TASK ITEM — Please return every line of the records below that contains the word "agent".

GIVEN RECORDS —
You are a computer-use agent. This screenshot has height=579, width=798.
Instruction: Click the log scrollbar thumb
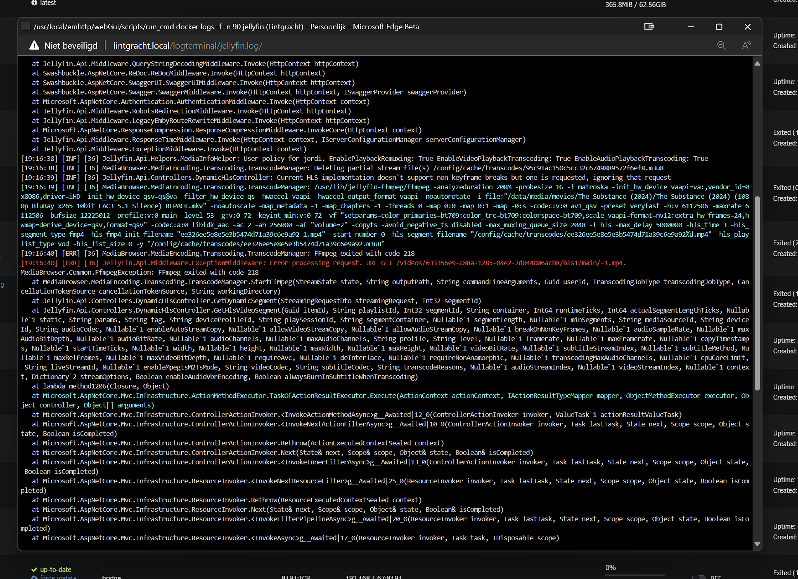(x=757, y=293)
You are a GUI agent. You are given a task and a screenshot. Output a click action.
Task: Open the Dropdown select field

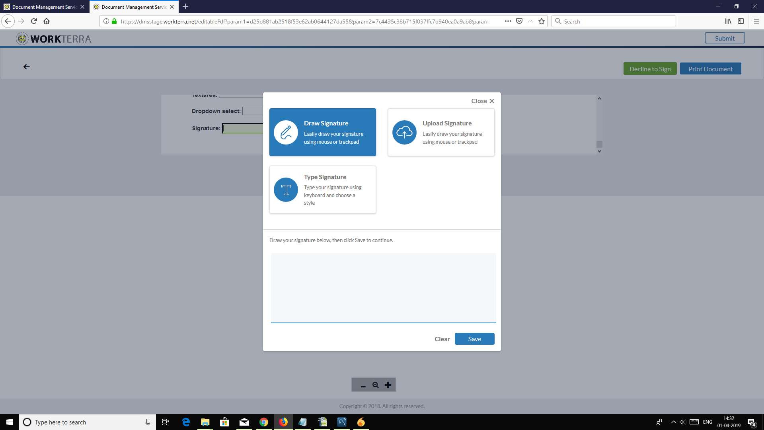click(x=253, y=111)
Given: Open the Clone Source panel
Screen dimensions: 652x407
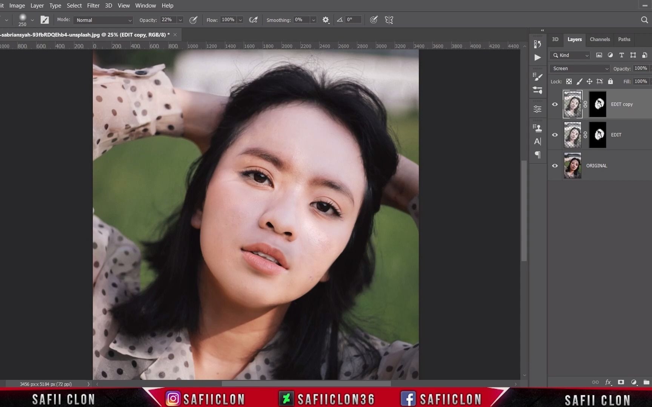Looking at the screenshot, I should (538, 128).
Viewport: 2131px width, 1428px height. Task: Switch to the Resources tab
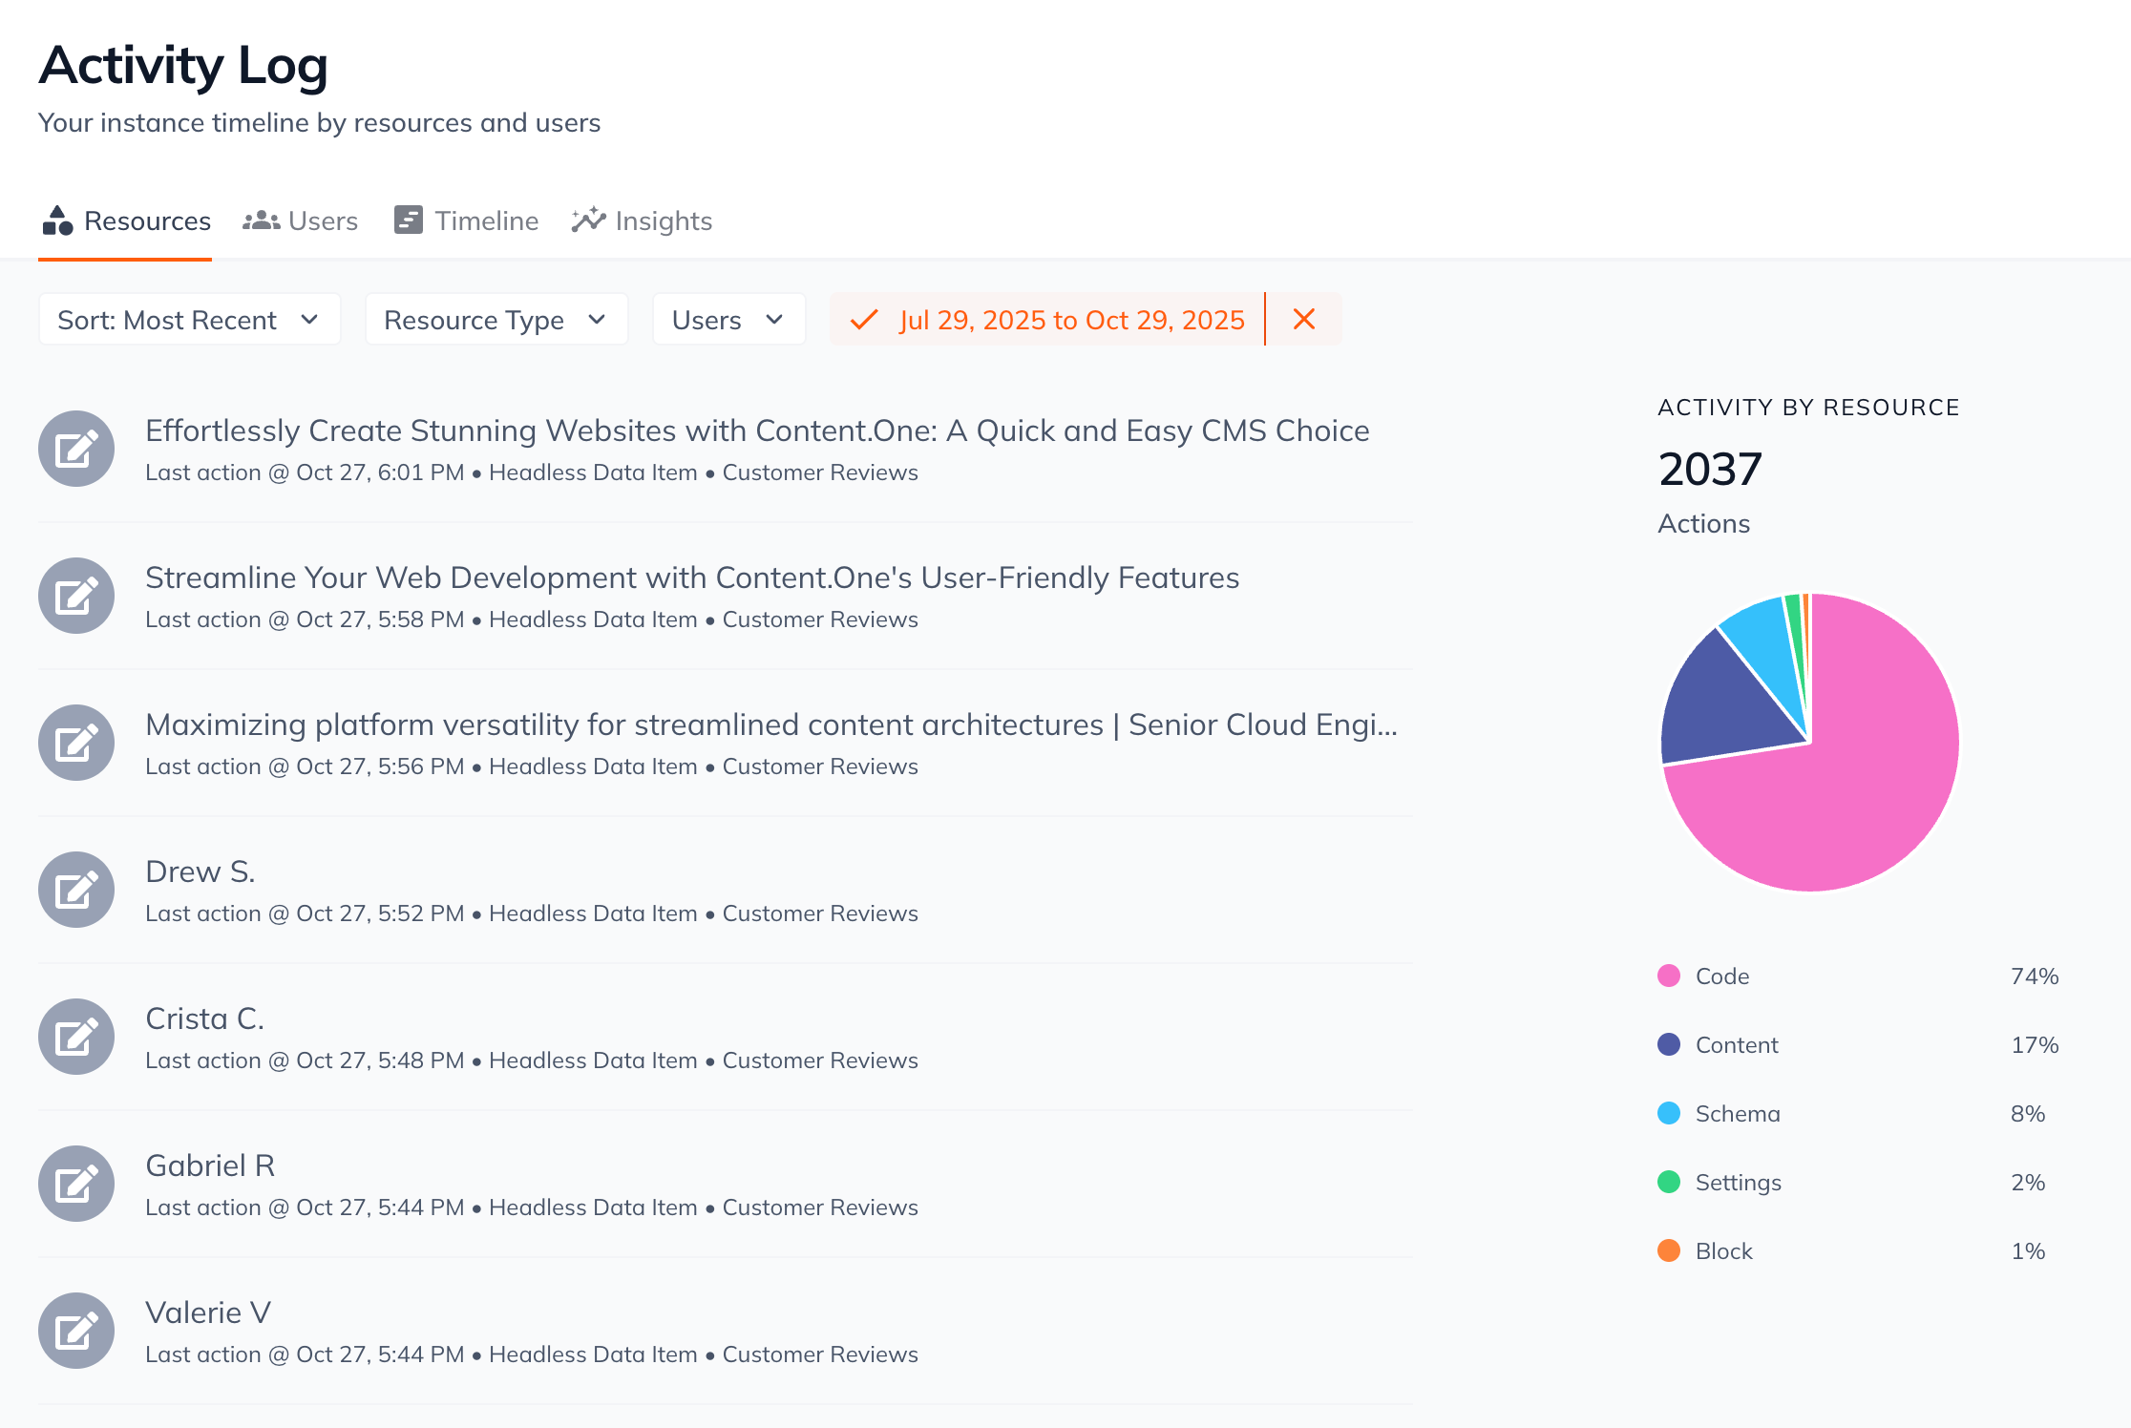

EXPECTED ANSWER —
You are a computer-use agent. This screenshot has height=579, width=798.
You are a GUI agent. You are given a task and a screenshot. Output a click action.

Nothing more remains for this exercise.